[Dati per trovare voci visualizzate]
------------------------------------------------------------------------

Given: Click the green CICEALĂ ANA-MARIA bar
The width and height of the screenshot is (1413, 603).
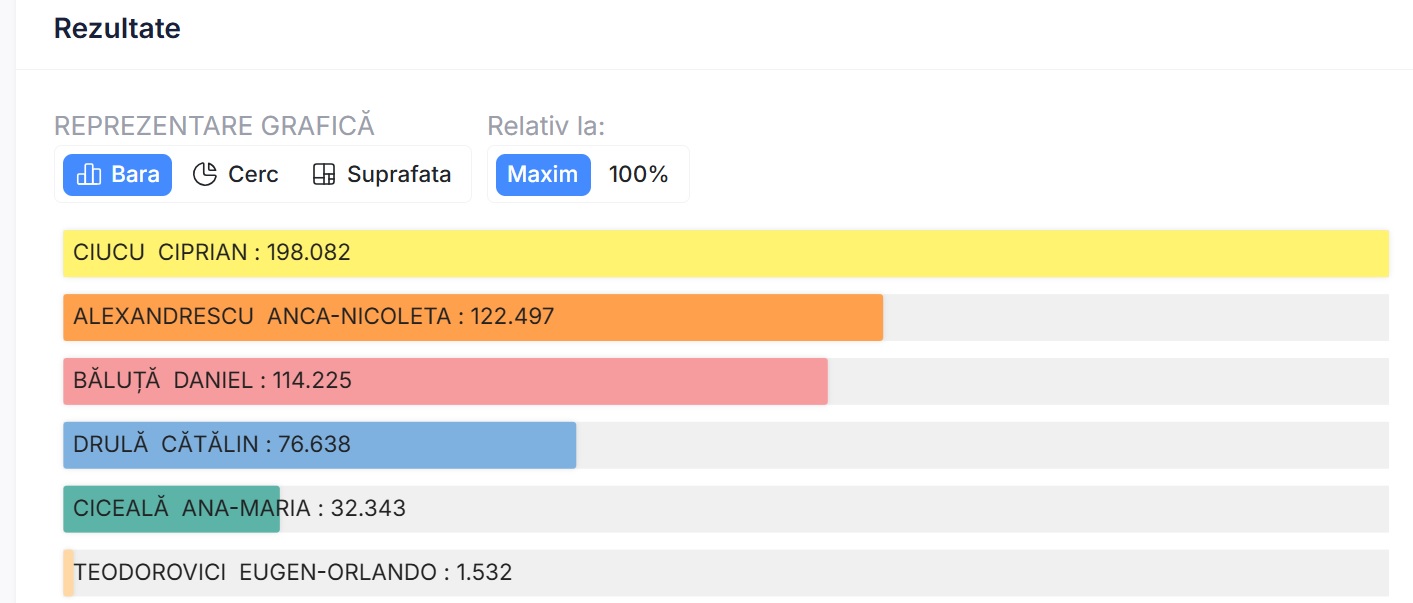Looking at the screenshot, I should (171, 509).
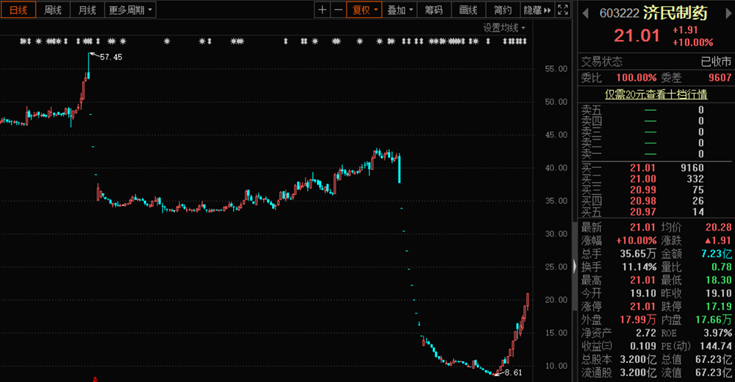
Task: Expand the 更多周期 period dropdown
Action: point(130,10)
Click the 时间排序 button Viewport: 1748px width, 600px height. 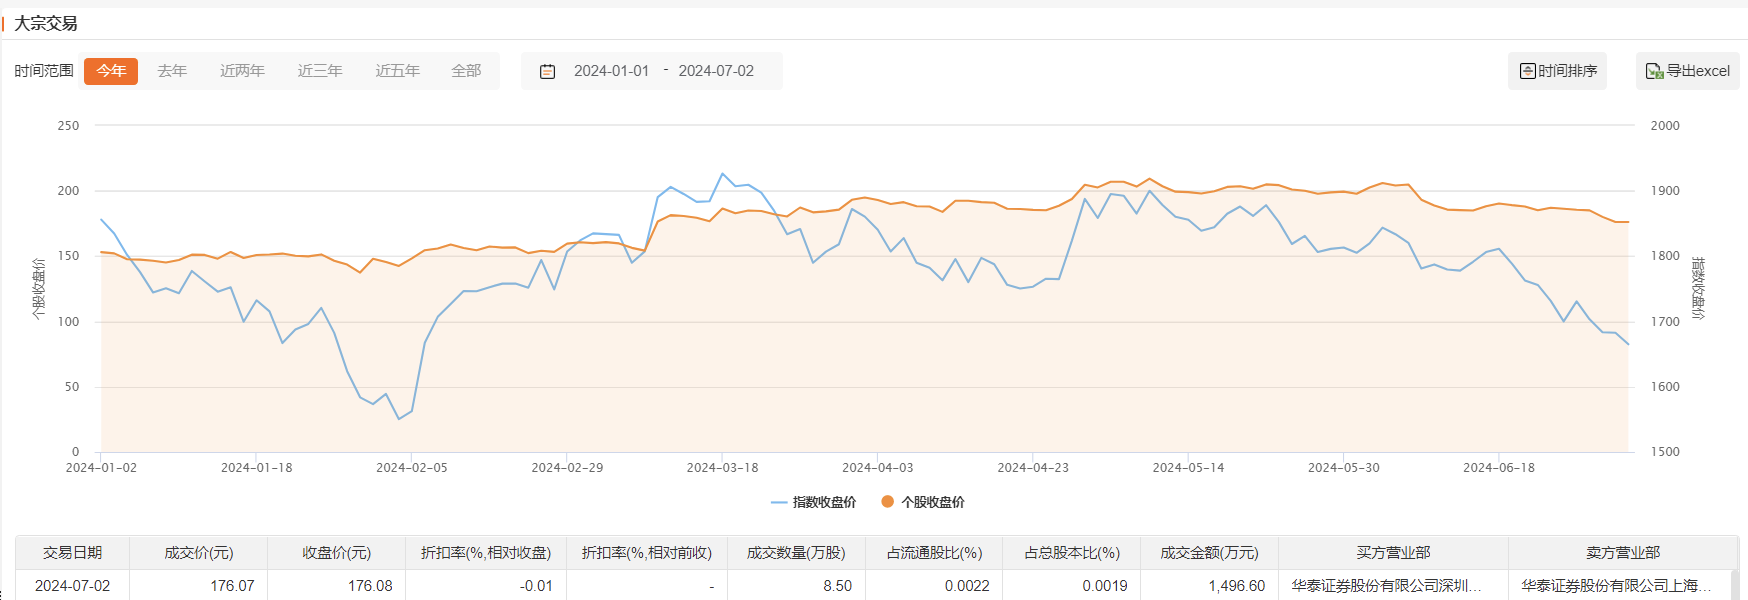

------------------------------------------------------------------------

◆ **Compito**:
Ripeti per intero il materiale qui sopra, riga per riga e senza modifiche, omettendo le immagini.

◆ **Risultato finale**:
Given: Click the green CICEALĂ ANA-MARIA bar
The width and height of the screenshot is (1413, 603).
Looking at the screenshot, I should (171, 509).
Task: Expand the 更多周期 period dropdown
Action: point(130,10)
Click the 时间排序 button Viewport: 1748px width, 600px height. 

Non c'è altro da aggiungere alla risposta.